(Dataset records)

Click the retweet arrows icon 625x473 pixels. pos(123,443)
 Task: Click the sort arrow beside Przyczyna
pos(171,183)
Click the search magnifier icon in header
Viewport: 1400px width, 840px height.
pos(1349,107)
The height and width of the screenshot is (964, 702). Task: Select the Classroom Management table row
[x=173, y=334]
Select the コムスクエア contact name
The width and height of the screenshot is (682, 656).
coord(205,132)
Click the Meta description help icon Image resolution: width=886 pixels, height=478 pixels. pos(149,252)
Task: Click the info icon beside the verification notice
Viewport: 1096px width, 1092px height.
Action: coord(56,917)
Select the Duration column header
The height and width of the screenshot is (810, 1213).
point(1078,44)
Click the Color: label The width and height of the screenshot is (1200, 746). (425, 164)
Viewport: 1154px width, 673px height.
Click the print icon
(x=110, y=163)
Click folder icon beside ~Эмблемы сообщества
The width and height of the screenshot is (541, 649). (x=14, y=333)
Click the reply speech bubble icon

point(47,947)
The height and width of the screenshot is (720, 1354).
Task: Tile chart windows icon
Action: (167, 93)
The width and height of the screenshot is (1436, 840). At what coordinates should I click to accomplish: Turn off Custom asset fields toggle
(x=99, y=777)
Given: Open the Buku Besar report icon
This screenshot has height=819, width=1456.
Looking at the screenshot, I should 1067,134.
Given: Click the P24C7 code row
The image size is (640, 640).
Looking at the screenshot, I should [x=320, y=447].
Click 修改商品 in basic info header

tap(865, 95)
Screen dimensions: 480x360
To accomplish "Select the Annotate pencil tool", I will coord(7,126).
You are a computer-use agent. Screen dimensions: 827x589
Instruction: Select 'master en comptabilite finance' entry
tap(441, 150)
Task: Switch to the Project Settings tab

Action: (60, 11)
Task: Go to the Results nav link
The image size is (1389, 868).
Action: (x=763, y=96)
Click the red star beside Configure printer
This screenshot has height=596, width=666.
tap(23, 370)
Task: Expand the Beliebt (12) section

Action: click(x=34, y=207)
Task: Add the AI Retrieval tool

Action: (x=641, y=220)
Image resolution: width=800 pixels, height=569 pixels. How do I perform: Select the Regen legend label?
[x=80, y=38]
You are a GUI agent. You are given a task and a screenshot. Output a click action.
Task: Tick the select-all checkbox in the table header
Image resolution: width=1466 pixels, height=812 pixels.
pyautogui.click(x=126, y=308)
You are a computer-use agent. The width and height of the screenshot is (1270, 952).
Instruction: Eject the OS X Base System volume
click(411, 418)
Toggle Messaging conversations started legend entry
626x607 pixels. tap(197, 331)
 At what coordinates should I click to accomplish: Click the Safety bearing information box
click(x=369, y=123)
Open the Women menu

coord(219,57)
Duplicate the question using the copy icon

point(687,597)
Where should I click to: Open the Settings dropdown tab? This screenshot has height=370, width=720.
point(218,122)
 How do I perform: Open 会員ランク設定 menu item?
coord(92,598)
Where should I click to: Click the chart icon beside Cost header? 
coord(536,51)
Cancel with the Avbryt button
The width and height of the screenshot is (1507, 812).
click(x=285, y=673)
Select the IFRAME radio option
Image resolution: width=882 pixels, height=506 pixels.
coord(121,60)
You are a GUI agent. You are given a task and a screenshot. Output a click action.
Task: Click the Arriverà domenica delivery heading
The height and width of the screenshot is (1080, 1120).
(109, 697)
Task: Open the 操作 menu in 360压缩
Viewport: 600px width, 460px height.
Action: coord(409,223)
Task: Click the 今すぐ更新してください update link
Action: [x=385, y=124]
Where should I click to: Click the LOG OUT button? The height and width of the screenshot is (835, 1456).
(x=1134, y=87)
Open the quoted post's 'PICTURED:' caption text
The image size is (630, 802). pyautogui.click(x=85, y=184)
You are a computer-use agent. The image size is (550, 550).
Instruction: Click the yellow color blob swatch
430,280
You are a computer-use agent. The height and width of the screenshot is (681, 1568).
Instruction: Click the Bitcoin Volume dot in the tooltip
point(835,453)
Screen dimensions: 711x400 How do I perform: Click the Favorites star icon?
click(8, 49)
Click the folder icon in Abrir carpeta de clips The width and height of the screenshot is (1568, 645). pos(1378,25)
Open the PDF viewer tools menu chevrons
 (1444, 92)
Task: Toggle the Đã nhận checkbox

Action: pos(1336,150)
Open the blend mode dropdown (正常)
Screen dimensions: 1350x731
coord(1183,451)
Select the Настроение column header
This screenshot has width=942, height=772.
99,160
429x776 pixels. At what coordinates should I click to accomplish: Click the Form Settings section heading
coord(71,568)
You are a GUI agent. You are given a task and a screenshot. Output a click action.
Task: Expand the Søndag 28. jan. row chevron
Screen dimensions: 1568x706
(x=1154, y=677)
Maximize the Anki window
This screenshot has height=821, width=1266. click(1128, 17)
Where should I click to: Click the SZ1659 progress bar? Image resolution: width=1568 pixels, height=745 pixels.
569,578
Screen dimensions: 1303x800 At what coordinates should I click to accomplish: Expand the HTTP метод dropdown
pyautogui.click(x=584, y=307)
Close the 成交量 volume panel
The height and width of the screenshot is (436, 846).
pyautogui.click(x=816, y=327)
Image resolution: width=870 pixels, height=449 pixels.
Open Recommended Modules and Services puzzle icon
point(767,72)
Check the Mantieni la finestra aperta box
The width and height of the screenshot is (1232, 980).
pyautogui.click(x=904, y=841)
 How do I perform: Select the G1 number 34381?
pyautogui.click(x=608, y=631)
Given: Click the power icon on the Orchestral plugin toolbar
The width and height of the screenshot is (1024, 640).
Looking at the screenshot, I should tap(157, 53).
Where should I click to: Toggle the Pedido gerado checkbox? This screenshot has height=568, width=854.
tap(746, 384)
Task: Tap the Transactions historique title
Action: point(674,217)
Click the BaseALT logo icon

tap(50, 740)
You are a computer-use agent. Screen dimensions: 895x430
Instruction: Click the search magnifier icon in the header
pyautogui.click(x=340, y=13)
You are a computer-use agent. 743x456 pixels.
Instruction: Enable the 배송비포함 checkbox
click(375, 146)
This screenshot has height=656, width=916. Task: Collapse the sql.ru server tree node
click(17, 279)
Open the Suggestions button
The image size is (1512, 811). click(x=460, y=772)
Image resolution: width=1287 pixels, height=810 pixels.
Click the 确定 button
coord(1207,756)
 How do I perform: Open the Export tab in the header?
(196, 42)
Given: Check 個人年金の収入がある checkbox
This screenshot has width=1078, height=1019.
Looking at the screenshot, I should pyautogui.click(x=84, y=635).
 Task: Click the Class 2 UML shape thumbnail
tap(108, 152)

▶ [EXERCISE GOAL]: Arrange the records from the line containing "Click the Color: label" up to and including the line containing "I will coord(7,126)." as a JSON list of strings, one string per line, omitting blank lines.

▶ [FULL OUTPUT]:
[
  "Click the Color: label The width and height of the screenshot is (1200, 746). (425, 164)",
  "Viewport: 1154px width, 673px height.",
  "Click the print icon",
  "(x=110, y=163)",
  "Click folder icon beside ~Эмблемы сообщества",
  "The width and height of the screenshot is (541, 649). (x=14, y=333)",
  "Click the reply speech bubble icon",
  "point(47,947)",
  "The height and width of the screenshot is (720, 1354).",
  "Task: Tile chart windows icon",
  "Action: (167, 93)",
  "The width and height of the screenshot is (1436, 840). At what coordinates should I click to accomplish: Turn off Custom asset fields toggle",
  "(x=99, y=777)",
  "Given: Open the Buku Besar report icon",
  "This screenshot has height=819, width=1456.",
  "Looking at the screenshot, I should 1067,134.",
  "Given: Click the P24C7 code row",
  "The image size is (640, 640).",
  "Looking at the screenshot, I should [x=320, y=447].",
  "Click 修改商品 in basic info header",
  "tap(865, 95)",
  "Screen dimensions: 480x360",
  "To accomplish \"Select the Annotate pencil tool\", I will coord(7,126)."
]